DOCUMENT EXTRACT:

================

Explain the Lattice Enthalpy.

Lattice Enthalpy: The lattice enthalpy of an ionic compound is the enthalpy change that occurs when one mole of an ionic compound dissociates into its ions in the gaseous state.
$Na^{+}Cl^{-}_{(s)} \rightarrow Na^{+}_{(g)} + Cl^{-}_{(g)}; \Delta_{lattice} H = +788 \ kJ / mol$
Different steps of the formation of $NaCl$ and its related enthalpy can be explained by the Born-Haber cycle as follows:
$(1)$ $Na_{(s)} \rightarrow Na_{(g)}$; sublimation of sodium,$\Delta_{sub} H = 108.4 \ kJ \ mol^{-1}$
$(2)$ Ionization enthalpy: $Na_{(g)} \rightarrow Na^{+}_{(g)} + e^{-}_{(g)}; \Delta_{i} H = 496 \ kJ / mol$
$(3)$ Dissociation of chlorine: $\frac{1}{2} Cl_{2(g)} \rightarrow Cl_{(g)}; \frac{1}{2} \Delta_{bond} H = 121 \ kJ / mol$
$(4)$ Electron gain enthalpy: $Cl_{(g)} + e^{-} \rightarrow Cl^{-}_{(g)}; \Delta_{eg} H = -348.6 \ kJ / mol$
$(5)$ Lattice formation: $Na^{+}_{(g)} + Cl^{-}_{(g)} \rightarrow Na^{+}Cl^{-}_{(s)}; \Delta_{U} H = ?$
$(6)$ Enthalpy of formation of $NaCl$: $Na_{(s)} + \frac{1}{2} Cl_{2(g)} \rightarrow NaCl_{(s)}; \Delta_{f} H = -411.2 \ kJ / mol$
Applying Hess's law,we get:
$\Delta_{lattice} H = \Delta_{f} H - (\Delta_{sub} H + \frac{1}{2} \Delta_{bond} H + \Delta_{i} H + \Delta_{eg} H)$
$= -(-411.2) - (108.4 + 121 + 496 - 348.6) = +788 \ kJ / mol$
For $NaCl_{(s)} \rightarrow Na^{+}_{(g)} + Cl^{-}_{(g)}$,the internal energy is smaller by $2RT$ and is equal to $+783 \ kJ / mol$.
We use the lattice enthalpy to calculate the enthalpy of solution using the expression:
$\Delta_{sol} H = \Delta_{lattice} H + \Delta_{hyd} H$
For one mole of $NaCl_{(s)}$,lattice enthalpy $= +788 \ kJ / mol$ and $\Delta_{hyd} H = -784 \ kJ / mol$.
$\therefore \Delta_{sol} H = +788 - 784 = +4 \ kJ / mol$

================

TASKS FOR THIS EXERCISE:
(A) Reproduce the passage from the lattice enthalpy explanation, from "Explain the Lattice" up to and including "the gaseous state.".
(B) Decide whether each statement agrees with the lattice enthalpy explanation. For each, answer yes or no and quote the deciding words. (i) The Born-Haber cycle can explain the steps in forming NaCl. (ii) For the dissociation of solid NaCl into gaseous ions, the internal energy is larger than the lattice enthalpy by 2RT. (iii) For one mole of NaCl, the hydration enthalpy is positive.
(C) According to the lattice enthalpy explanation, which law is applied to calculate the lattice enthalpy of NaCl?

================

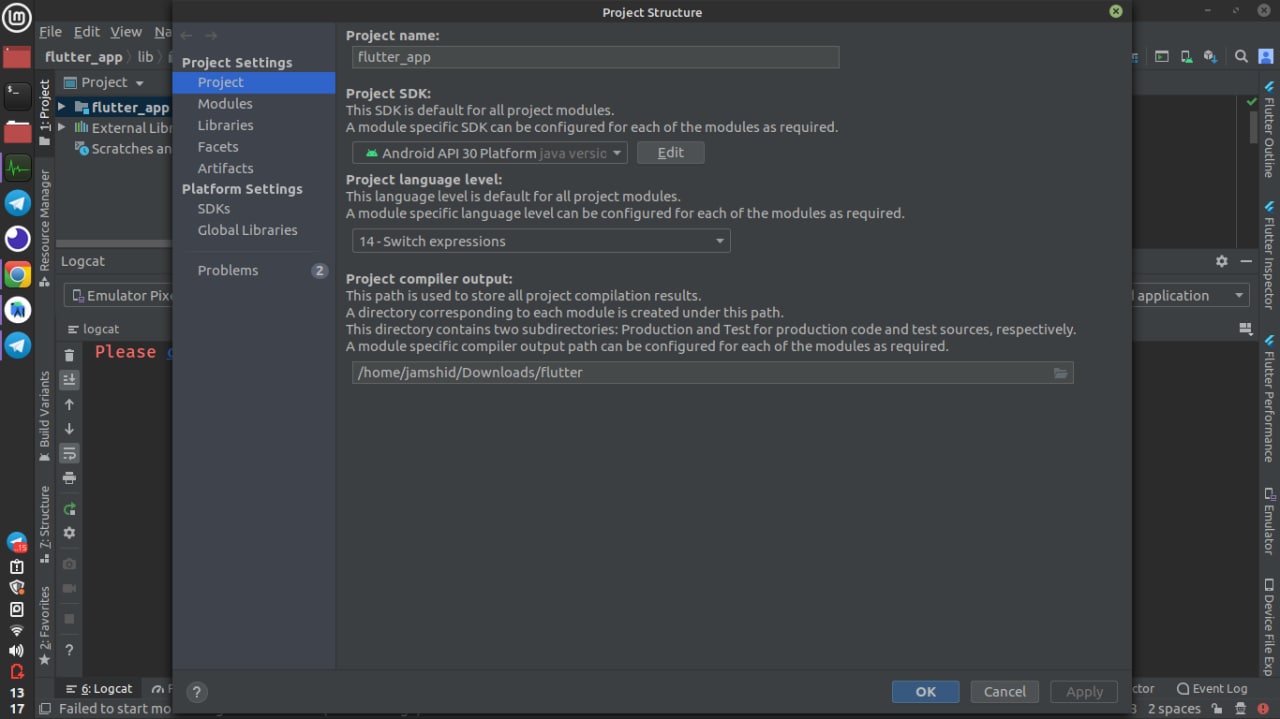Expand the flutter_app tree node
Screen dimensions: 1280x719
62,107
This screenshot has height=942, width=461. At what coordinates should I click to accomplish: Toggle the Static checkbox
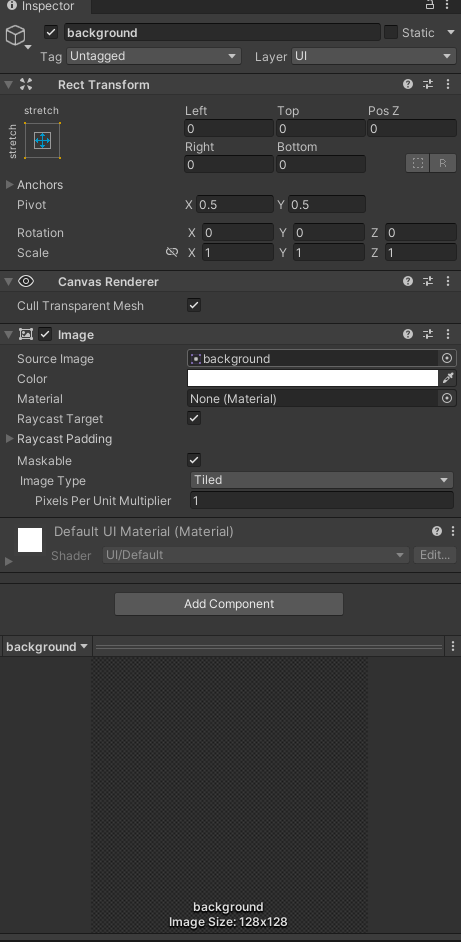(x=391, y=32)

================

RESULTS IN ORDER:
(A)
Explain the Lattice Enthalpy.

Lattice Enthalpy: The lattice enthalpy of an ionic compound is the enthalpy change that occurs when one mole of an ionic compound dissociates into its ions in the gaseous state.

(B)
(i) Yes: "Different steps of the formation of $NaCl$ and its related enthalpy can be explained by the Born-Haber cycle"
(ii) No: "the internal energy is smaller by $2RT$"
(iii) No: "$\Delta_{hyd} H = -784 \ kJ / mol$"

(C) Hess's law.